The building engineering services sector is very broad, covering construction and wider services and maintenance. In construction, the legislative debate tends to be quite insular, focussing on what's happening to the Construction (Design and Management) Regulations (CDM).  Yet CDM is entirely based on the EU’s ‘Temporary or Mobile Construction Sites’ Directive 1992 (TMCSD) and opportunities for change are limited. Depending on our exit from the EU, the UK may - for the first time ever - be able to conduct an unfettered review of these Regulations. The recently introduced duties on domestic clients are already being touted as a prime target. 

But while CDM is vitally important, there is a raft of other EU-based health and safety law that also affects our sector. Consider the following: 

The TMCSD (which led to CDM 2015) is just one of nearly 20 ‘daughter’ directives to the 1992 EU health and safety ‘Framework’ Directive, and all of these apply to the UK.

The 'Framework' Directive itself is crucially important: it led directly to the Management of Health and Safety at Work Regulations 1999 – a mainstay of UK health and safety law. It's also the source of the (often lamented) health and safety questions in PAS 91 (BSI’s construction PQQ standard) and other PQQ questionnaires, such as those deployed by members of Safety Schemes in Procurement (SSIP) e.g. CHAS and Constructionline.

The other EU ‘daughter’ directives have led to an array of other UK health and safety regulations covering workplace issues ranging from Noise to Work, to Work at Height, and even Electromagnetic Fields.

And all this before we even get to the Working Time Directive, which – lest we forget – was (and still is) framed by the European Commission as a health and safety directive. (In a Brexit survey of ECA, BESA and SELECT member companies, the rules that members most wanted to get UK control over were about employment law, rather than health and safety.)

Over the last 20 years, the safety performance of mainstream construction - along with building maintenance and services activity - has improved significantly.
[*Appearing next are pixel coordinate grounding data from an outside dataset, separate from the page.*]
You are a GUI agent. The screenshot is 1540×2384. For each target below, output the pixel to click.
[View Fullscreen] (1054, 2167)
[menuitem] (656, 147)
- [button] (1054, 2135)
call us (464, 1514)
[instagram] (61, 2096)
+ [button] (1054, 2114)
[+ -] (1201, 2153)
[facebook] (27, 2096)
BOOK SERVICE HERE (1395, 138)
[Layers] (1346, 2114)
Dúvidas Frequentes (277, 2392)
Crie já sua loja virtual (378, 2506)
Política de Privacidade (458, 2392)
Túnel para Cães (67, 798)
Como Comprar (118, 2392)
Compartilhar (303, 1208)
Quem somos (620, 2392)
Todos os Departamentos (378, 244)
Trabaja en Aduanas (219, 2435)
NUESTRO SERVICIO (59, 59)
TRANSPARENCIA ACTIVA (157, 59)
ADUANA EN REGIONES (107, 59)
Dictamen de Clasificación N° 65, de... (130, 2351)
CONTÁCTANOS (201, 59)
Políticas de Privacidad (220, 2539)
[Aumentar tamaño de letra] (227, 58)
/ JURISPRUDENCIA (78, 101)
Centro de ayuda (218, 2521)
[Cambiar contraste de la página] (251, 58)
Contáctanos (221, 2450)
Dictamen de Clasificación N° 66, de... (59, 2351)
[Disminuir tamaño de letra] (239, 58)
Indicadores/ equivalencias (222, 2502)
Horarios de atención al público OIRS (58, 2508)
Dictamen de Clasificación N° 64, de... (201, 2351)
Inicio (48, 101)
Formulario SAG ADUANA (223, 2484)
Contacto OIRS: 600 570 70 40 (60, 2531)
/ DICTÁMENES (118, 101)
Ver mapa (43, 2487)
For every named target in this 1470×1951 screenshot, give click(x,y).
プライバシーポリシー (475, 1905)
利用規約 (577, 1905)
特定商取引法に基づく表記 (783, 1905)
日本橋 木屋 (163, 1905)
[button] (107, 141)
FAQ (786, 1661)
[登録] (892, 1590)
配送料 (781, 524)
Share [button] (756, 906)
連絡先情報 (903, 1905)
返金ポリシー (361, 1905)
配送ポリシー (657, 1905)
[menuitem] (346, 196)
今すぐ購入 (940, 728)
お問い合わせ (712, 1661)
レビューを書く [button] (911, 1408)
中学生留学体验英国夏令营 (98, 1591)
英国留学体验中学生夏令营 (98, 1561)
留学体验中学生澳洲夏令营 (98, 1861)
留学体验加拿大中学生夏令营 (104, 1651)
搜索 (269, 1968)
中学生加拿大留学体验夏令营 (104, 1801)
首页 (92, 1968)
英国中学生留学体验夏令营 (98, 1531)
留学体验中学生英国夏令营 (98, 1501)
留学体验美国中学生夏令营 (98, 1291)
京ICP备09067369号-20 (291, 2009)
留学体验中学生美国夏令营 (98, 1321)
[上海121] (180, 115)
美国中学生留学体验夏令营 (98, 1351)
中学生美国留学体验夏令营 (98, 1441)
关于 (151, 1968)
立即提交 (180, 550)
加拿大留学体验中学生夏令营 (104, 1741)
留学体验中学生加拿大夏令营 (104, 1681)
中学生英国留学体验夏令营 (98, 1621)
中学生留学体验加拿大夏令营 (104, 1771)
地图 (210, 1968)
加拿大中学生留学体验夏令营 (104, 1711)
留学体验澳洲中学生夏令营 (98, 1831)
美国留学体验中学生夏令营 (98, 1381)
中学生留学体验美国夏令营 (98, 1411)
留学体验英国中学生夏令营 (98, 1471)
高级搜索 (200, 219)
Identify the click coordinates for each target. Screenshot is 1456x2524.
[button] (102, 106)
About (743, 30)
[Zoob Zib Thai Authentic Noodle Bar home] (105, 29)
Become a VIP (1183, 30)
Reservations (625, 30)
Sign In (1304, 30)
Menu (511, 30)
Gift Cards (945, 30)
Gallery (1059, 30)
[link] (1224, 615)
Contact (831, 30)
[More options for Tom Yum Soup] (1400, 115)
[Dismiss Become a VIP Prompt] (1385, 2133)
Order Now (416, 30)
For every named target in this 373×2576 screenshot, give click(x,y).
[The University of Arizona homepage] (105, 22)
It has been a difficult path (notably in construction), but the legal backdrop to these improvements is the UK's own (ground breaking) HSW Act 1974 - and much of the EU-based health and safety legislation above.  Both have underpinned our health and safety efforts date - including the good and the bad. 

On the plus side, we can point with pride (though never complacency) to tremendous improvements in the safety and welfare of those who work in our own sector. On the minus side, many member companies point to excessive health and safety paperwork and other costly - but not always cost effective - requirements. Additionally, higher safety fines and HSE fees for intervention are two other issues of concern in our industry and are the UK government’s own work. These did not come from the EU.

In a highly respected, independent 2011 review of UK health and safety law, Professor Ragnar Löfstedt concluded that “many legal requirements that originate from the EU contribute to improved (UK) health and safety outcomes".  In short, EU safety rules aren't all bad. 

Going forward, we need to take a pragmatic view of what we want from UK health and safety law, while taking full advantage of any opportunities for improvement. But health and safety in our sector is a huge prize: when it comes to health and safety law and guidance, we should curb any excesses, but we should not accidentally throw out 'what works'.

Paul Reeve is director of business services at the Electrical Contractors’ Association, and chartered Fellow of IOSH.